Las diez y veinte

Mary ha respirado agotada después de confesarme la historia de su escape, pasando por la casa de la costurera. Fueron años difíciles, recuerda ella, los que pasó en la casa de la hermana. Su cuñado, que las recibió alegre y distendido, al cabo de un tiempo se mostraba receloso y muchas veces complicado con la presencia de ellas en la casa. Eran cinco bocas extra que alimentar, además de los constantes ataques de Gregorio, quien no se cansaba de ir especialmente a la ciudad – no le fue difícil descubrir adónde habían partido- a gritar afuera de la casa como un poseído, a las horas más inesperadas y ejercer una autoridad por nadie conferida en transeúntes y vecinos. Incluso había algunos que culpaban directamente y sin reparos a Mary por intentar volver loco a este pobre hombre.

Lo peor de todo; recuerda Mary, era el teléfono. El constante repiqueteo, con la insistencia de un demente, sólo para proferir insultos y amenazas, en todos los tonos y a todas horas.

El cuñado de Mary, capitán de ejército a esa altura, dudaba entre mezclar su injerencia en el mando y ponerle las peras a cuatro a este hijo de la gran siete o soportar estoico los embates, confiando en que en algún minuto de su vida cesarían las letanías atosigantes y la cordura, por la que todos rogaban, se instalaría en su mente y podrían finalmente establecer los términos de una separación civilizada.

Gregorio intentó por todos los medios intimidarla.
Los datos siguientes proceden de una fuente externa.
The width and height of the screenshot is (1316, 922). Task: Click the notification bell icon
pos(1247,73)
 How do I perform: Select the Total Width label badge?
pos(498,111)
Amenazó, extorsionó, utilizó y suplicó echando mano de todas las artes conocidas, de los más influyentes personajes y finalmente de la fuerza bruta que le hacía entrar como una tromba, alentado por el alcohol, pasando a llevar cuánta puerta, mueble, decoración y demás que estuviera en su camino, para tratar de agarrar a SU mujer por el pelo y arrastrarla como un cavernícola de vuelta a la morada familiar.

Fueron cuatro años muy duros, me diría Mary más tarde. Todas sus posesiones estaban en casa y a ella mayormente no le importaban. Sólo quería descansar unas horas sin verle, sin su mórbida presencia en todos lados y su voz gritándole, rasposa por el trago, que hiciera su papel de esposa.

Lentamente y sin darse cuenta Mary se fue quedando sin parientes. Sólo su madre intentó ayudarle, pero la insistencia de Gregorio de destruir, proferir e intimidar era más grande que toda voluntad de ayuda. Donde ella fuera, este ser descontrolado la seguía con el firme propósito de hacerle la vida imposible. Urdía planes a través de abogados y leguleyos que amablemente se acercaban a Mary de la nada, para comunicarle que el buen señor Gregorio le ofrecía esto o lo otro a cambio de volver al hogar, consagrada a criar a las hijas y al cuidado de la estancia familiar. Él no movería un dedo, no le tocaría un pelo y gozaría de una independencia nunca antes vista, pero, de no ser así, la hundiría hasta el cuello y la aplastaría como una hormiga, usando todo su poder, todo su dinero y toda su influencia, hasta que lentamente sus hijas se alejarían de ella escupiéndole en la cara, por su falta de visión.

Mary estaba atrapada, estaba realmente cagada y no sabía qué hacer. En el íntertanto, vivía de la caridad de sus hermanas y cuñados y de su adorable madre, quién intentaba alejarla de todo mal y hacerle un espacio en esta sociedad tan fijada y cruel.

Pero ¿sabes? – dice Mary recobrando el aliento y volviendo de golpe a este tiempo- yo como tonta caí y le creí todas sus mentiras. Lo hice por mis hijas y por dejar en paz a mi familia. Poco duró te voy a decir, harto poco…

De pronto, movida por un resorte invisible, Mary mira el reloj y sobresaltada hurga en su cartera. De la nada saca una cantidad de remedios dignos de la mejor farmacia y empieza a separar las píldoras para Gregorio y me explica el propósito de cada una. El reloj marca las 10:20 de la noche y Mary, con una sonrisa, dice – No, este huevón tiene mucho que agradecerme. ¿Tú crees que alguien más se preocuparía de darle la pastillita, que la hora exacta y esas leseras? Con lo exagerado que es, es capaz de tomarse una tira entera. Si estos remedios, todos juntos, pueden matar a un caballo. El doctor me los dio y me dio a mí unas dosis y me dijo señora, usted las necesita más que él. Para soportar a este hombre tantos años y sin medicamentos, sólo Dios sabe cómo ha sobrevivido. Se dio cuenta de todo el doctor, me dice ella, riendo.

Enseguida parte rauda a buscar un vaso de leche y con la mejor de sus sonrisas,  irá al living a darle los remedios al que ha sido, por 40 años, su marido.